Ve yine mükemmel geçti; sanırım daha iyi geçemezdi. Ağzına kadar kalabalık, ve çıt çıkmıyor bu kalabalıktan. Muhabbet ede ede, güle eğlene çaldık söyledik, sahneyi Can Güngör'e bıraktık. 




Ve birkaç şarkı geçmeden elektrikler kesildi. Bu noktadan sonrasını, ne kadar özel bir zaman dilimi yaşandığını sanırım anlatamam. Sessizliği, kütüphaneyi aydınlatan telefon flaşlarını, şarkılara eşliği, Can'ın ayağa kalkıp tamamen akustik çalıp söylemesini sanırım tarif etmek zaten mümkün değil.


'Badireler' konulu konserin geri kalanında tepeden aniden lamba düşer gibi yaptı, sonra elektrikler geldi, bir şarkı sonra Can'ın gitarının teli koptu. Ama konser sağ salim, yürekte sıcak duygularla atlatıldı.

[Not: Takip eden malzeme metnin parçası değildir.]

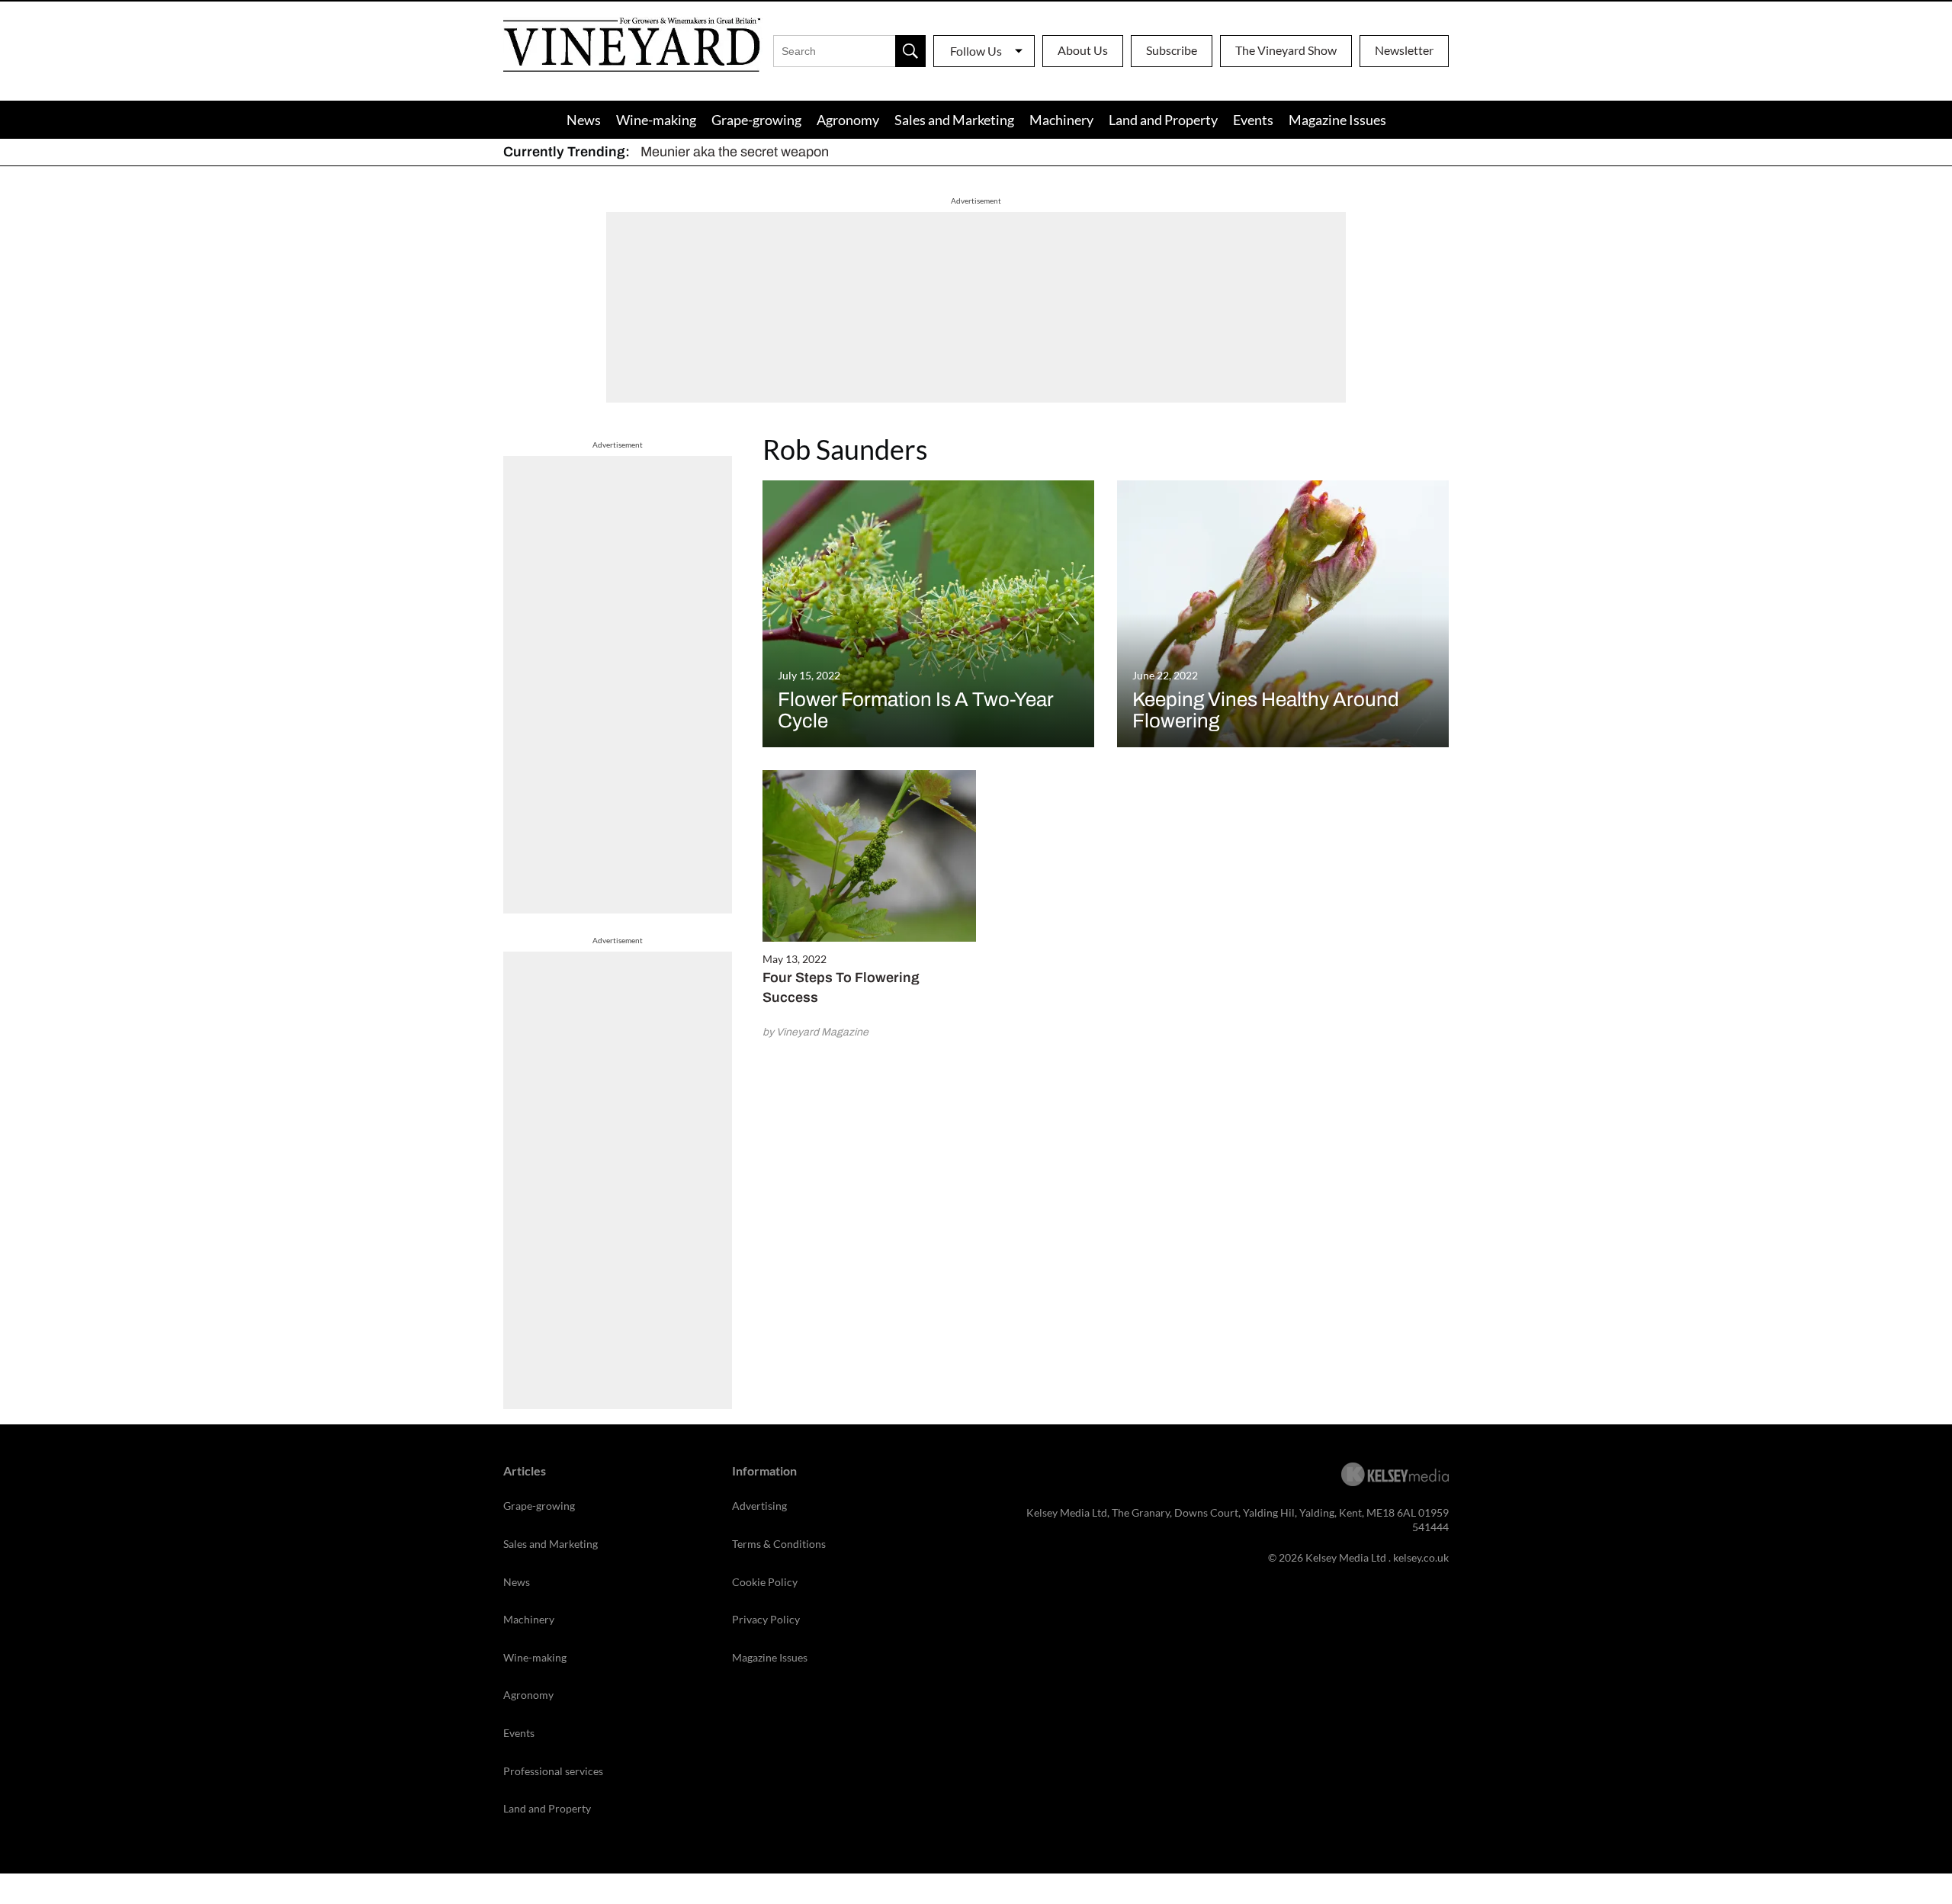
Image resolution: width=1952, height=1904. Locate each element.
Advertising (759, 1505)
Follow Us (976, 50)
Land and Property (1163, 119)
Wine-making (656, 119)
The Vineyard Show (1286, 50)
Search (910, 51)
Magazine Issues (1337, 119)
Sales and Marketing (954, 119)
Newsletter (1404, 50)
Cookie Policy (765, 1581)
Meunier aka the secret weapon (734, 151)
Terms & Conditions (779, 1543)
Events (1253, 119)
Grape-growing (756, 119)
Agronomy (848, 119)
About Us (1083, 50)
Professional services (553, 1770)
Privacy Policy (766, 1619)
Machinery (1061, 119)
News (584, 119)
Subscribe (1171, 50)
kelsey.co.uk (1421, 1557)
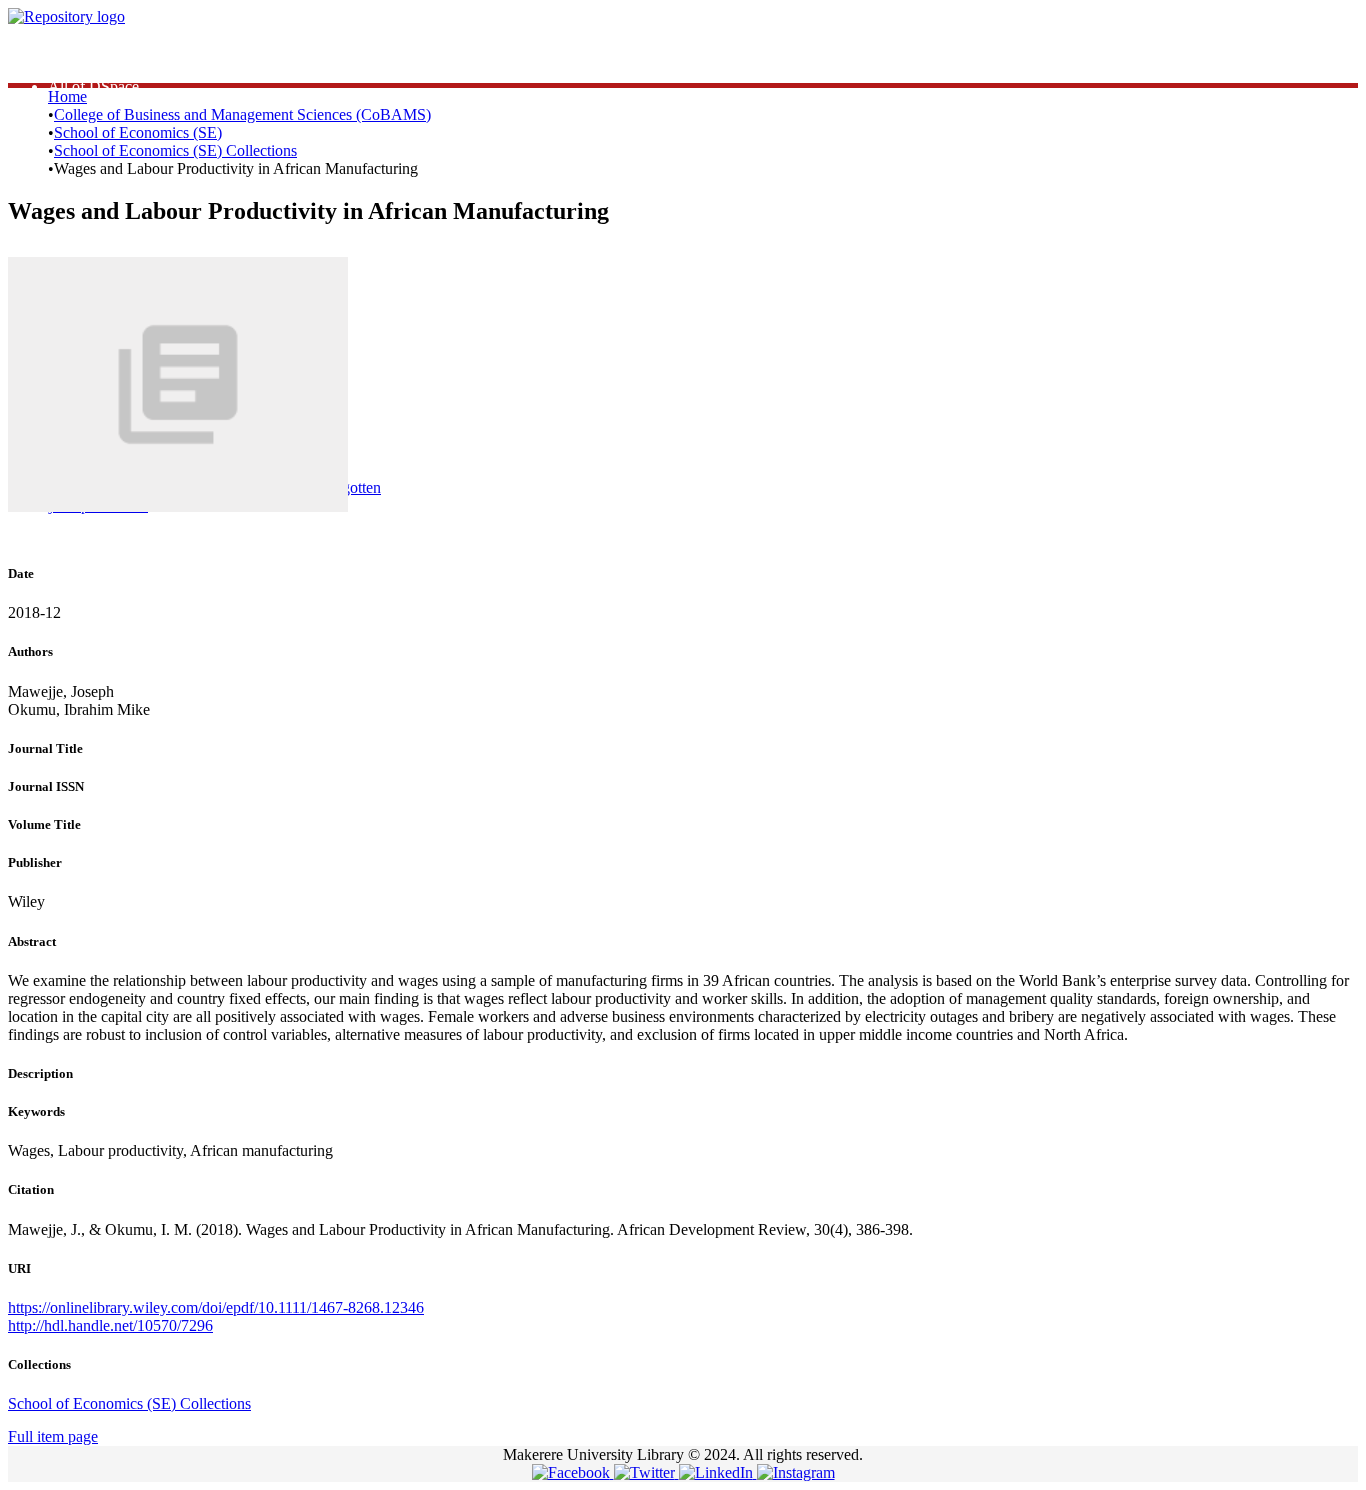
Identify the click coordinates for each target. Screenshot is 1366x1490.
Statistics (75, 50)
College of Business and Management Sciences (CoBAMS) (242, 114)
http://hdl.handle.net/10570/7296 (110, 1325)
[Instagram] (796, 1472)
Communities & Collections (135, 68)
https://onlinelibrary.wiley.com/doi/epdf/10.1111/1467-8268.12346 (216, 1307)
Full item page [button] (53, 1436)
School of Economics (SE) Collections (175, 150)
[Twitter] (646, 1472)
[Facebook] (573, 1472)
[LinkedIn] (718, 1472)
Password (359, 408)
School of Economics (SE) (138, 132)
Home (67, 96)
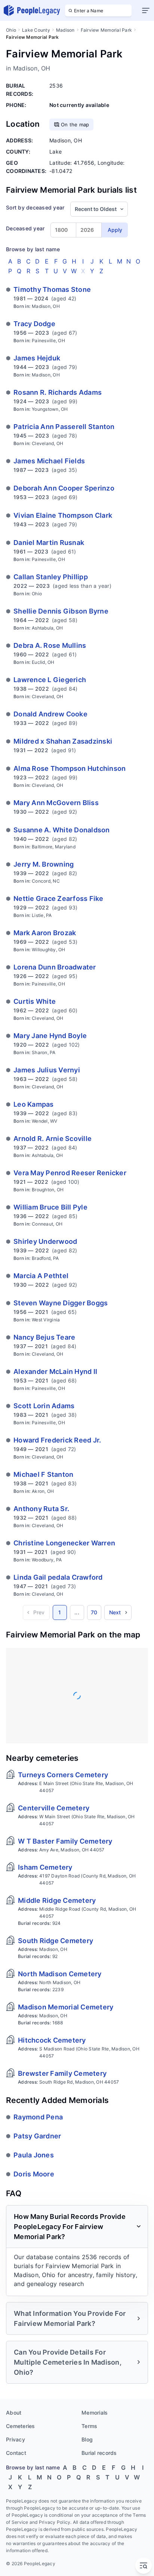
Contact (16, 2453)
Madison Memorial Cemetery (65, 2007)
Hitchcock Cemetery (52, 2040)
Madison (65, 30)
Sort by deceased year (35, 207)
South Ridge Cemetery (55, 1941)
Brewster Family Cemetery (62, 2073)
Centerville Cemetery (53, 1808)
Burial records (99, 2453)
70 (94, 1612)
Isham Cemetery (45, 1867)
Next (115, 1612)
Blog (87, 2439)
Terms (89, 2426)
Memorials (94, 2412)
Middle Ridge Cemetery (57, 1900)
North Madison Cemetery (60, 1974)
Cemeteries (20, 2426)
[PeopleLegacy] (32, 10)
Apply (115, 230)
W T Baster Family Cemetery (65, 1841)
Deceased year (25, 228)
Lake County (36, 30)
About (13, 2412)
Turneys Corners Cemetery (63, 1775)
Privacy (15, 2439)
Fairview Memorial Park (106, 30)
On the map (75, 124)
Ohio (11, 30)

Uçağımız hemen o geceydi, o yüzden hızlı hareket etmek zorundaydık; haliyle apar topar Nöbetçi Kütüphane'den çıkıp ŞIRDAN YEMEYE GİTTİK, ÇÜNKÜ ADANA'DA KONSER BUNU GEREKTİRİRDİ. Bir grup insan nasıl insanlıktan çıkıp yedikleriyle bir bütün haline gelir, bunu gösteren fotoğraflar var ama onları paylaşmayacağım. Onun yerine şu mutluluk var:



Sonuç: müthiş haftasonu, müthiş konserler.